Intervention de Frédérique Espagnac

Réunion du 27 octobre 2015 à 14h45
Charte européenne des langues régionales ou minoritaires — Rejet d'un projet de loi constitutionnelle

Photo de Frédérique EspagnacFrédérique Espagnac :

Le bilinguisme n’est pas l’ennemi de la République. C’est l’école de la tolérance, du civisme et de l’ouverture à l’autre, comme vous l’avez si bien dit, madame la ministre. La France, pays des droits de l’homme, ne peut pas refuser le droit linguistique !

Nous devons nous garder de tomber dans les caricatures trop faciles qui font des langues régionales des vecteurs de propagation d’aspirations politiques, ethniques ou territoriales.

Il est même insupportable de lire que la ratification de la Charte « reviendrait à inscrire le principe du communautarisme dans la Constitution française », comme a pu l’écrire le président du groupe Les Républicains, à l’occasion du dépôt de dernière minute de votre proposition de loi, monsieur le rapporteur.

La Charte est très claire et précise qu’elle ne prend pas en compte la langue des migrants, mais seulement les langues indigènes.

Quant au risque de conflit de droit également évoqué, il s’agit d’un argument juridique sans fondement, au service d’une mauvaise foi sans nom !

Il est inacceptable, aujourd’hui, de confisquer ce débat en déposant une motion de procédure. C’est incompréhensible, quand on tient à cette institution, le Sénat, dont beaucoup d’entre nous revendiquent la défense.

Dans mon territoire, où se côtoient les langues béarnaise, occitane et basque dans la vie quotidienne des habitants, dans les crèches, dans les écoles, à l’occasion des événements culturels, sportifs et autres, il existe un profond respect de ce patrimoine linguistique, partagé par nos jeunes et nos aînés, comme par les nouvelles populations qui viennent s’y installer.

J’ai été frappée par les nombreux témoignages des anciens qui, encore aujourd’hui, restent très marqués par les souvenirs douloureux d’un temps où les langues régionales étaient combattues et mises à mal par le système éducatif français. Que répondre à ces personnes, qui craignent aujourd’hui de voir disparaître une langue qui est souvent leur langue maternelle ? Ce refus de les entendre, monsieur Mézard, s’accompagnerait-il d’une réticence à les tenir pour égaux parce que leur langue maternelle n’est pas le français ?
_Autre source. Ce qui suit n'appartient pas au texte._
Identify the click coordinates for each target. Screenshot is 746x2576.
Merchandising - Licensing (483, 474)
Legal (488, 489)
En même temps, j’observe chaque jour l’engouement des jeunes générations et des populations nouvellement installées sur le territoire pour apprendre et faire vivre cet héritage précieux, qui leur procure une grande fierté.
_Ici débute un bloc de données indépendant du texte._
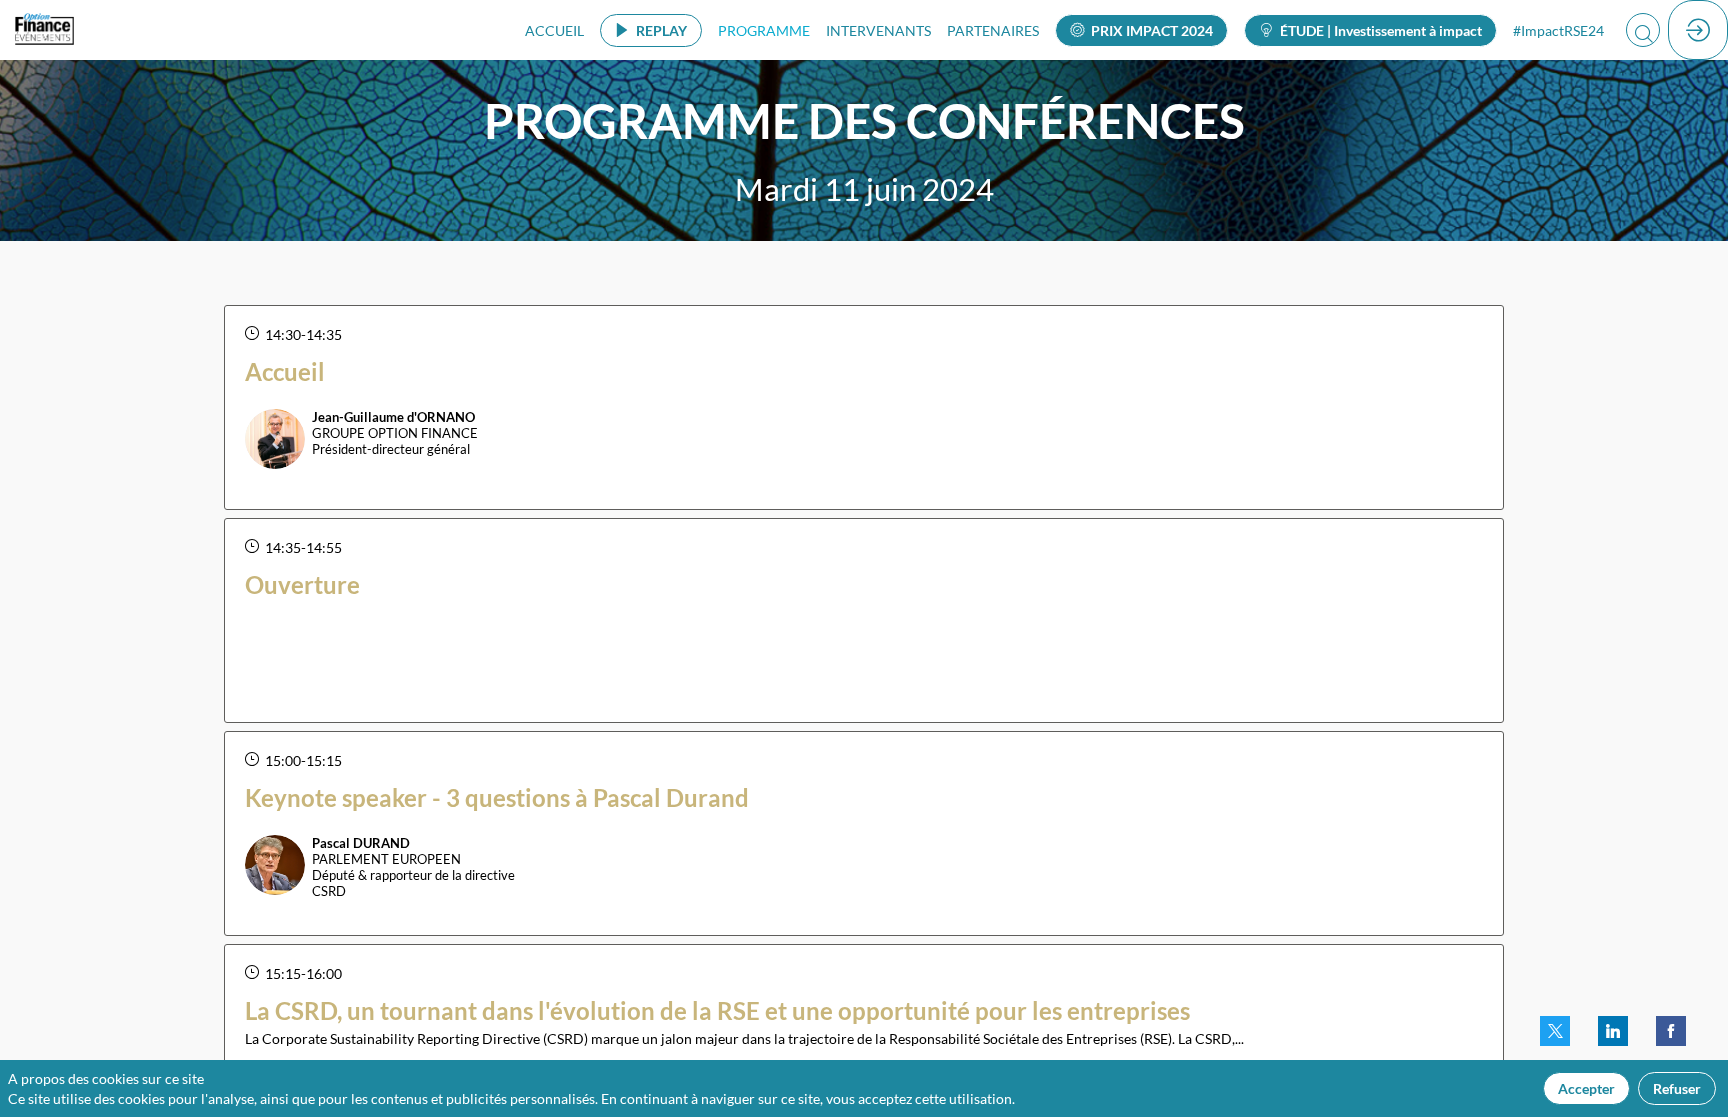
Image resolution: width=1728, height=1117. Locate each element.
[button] (651, 30)
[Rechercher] (1643, 30)
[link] (554, 30)
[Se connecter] (1698, 30)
Les langues régionales ne sont pas des vestiges du passé. Elles ont un avenir, entre les mains de nos futures générations. Face à un monde globalisé, celles-ci se les approprient et les revendiquent comme leurs racines, leur identité, leur richesse !

Dans mon territoire, mais aussi dans les vôtres, chers collègues, de nombreux élus locaux, de tous les bords politiques, se sont engagés dans l’expérimentation du bilinguisme au sein de leurs collectivités, afin de répondre à la demande de leurs administrés. Cela montre bien qu’il est possible de faire coexister ces langues et le français sans que la qualité du service public en pâtisse !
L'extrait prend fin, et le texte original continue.